Last week, OpenAI CEO Sam Altman appeared before a US Senate committee to talk about the risks and potential of AI language models. Altman, along with many senators, called for international standards for artificial intelligence. He also urged the US to regulate the technology and create a new agency similar to the Food and Drug Administration to regulate artificial intelligence.
For an AI policy nerd like myself, the Senate hearings were both exciting and frustrating. Encouragingly, the conversation seems to have shifted to promoting unscrupulous self-regulation and rules that can actually hold companies accountable. It’s frustrating because the debate seems to have forgotten the past five-plus years of AI policy. I just published a story looking at all the existing international efforts to regulate AI technology. You can read it here.
I’m not the only one who feels this way.
“To suggest that Congress is starting from scratch just plays into the industry’s favorite narrative, which is that Congress is so behind and doesn’t understand technology; how can they ever regulate us?’ said Anna Lenhart, a political scientist at George Washington University’s Institute for Data Democracy and Policy and a former Hill staffer.

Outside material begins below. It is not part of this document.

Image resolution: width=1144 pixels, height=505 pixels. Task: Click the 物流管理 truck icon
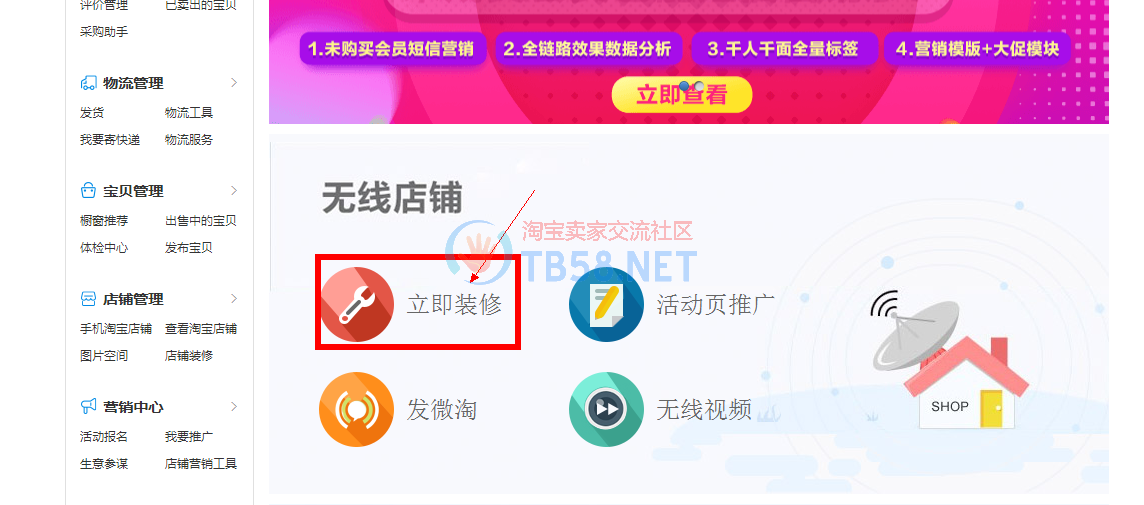click(88, 83)
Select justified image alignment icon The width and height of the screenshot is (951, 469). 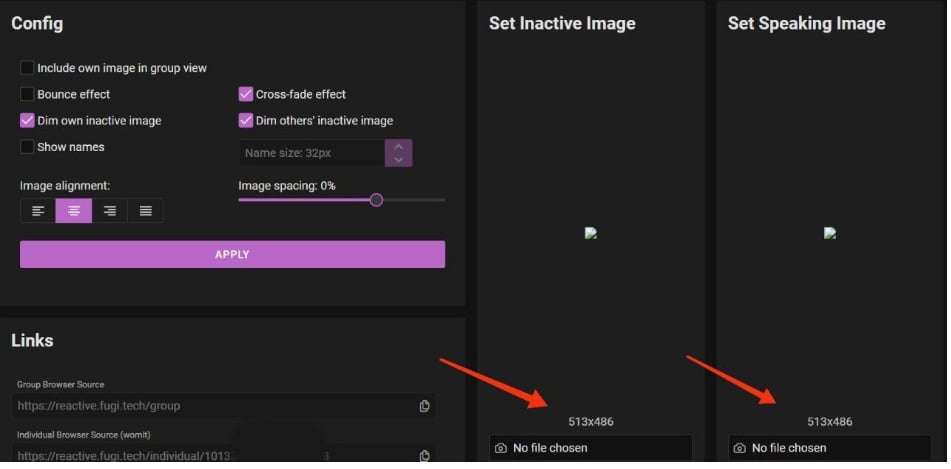pos(146,211)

In fact, politicians in the last Congress, which ran from January 2021 to January 2023, introduced a ton of legislation around artificial intelligence. Lenhart has put together this neat list of all the AI regulations that have been proposed during that time. These include everything from risk assessment to transparency and data protection. None of them have made it to the president’s desk, but given that the vibrant (or, to many, terrifying) new generation AI tools have captured Washington’s attention, Lenhart expects some of them to be revisited and resurface in one form or another.
Here are a few to keep an eye on.
Algorithmic Accountability Act
This bill was introduced by Democrats in the US House and Senate in 2022, before ChatGPT, to address the tangible harms of automated decision-making systems, such as people being denied pain medication or having their mortgage applications denied.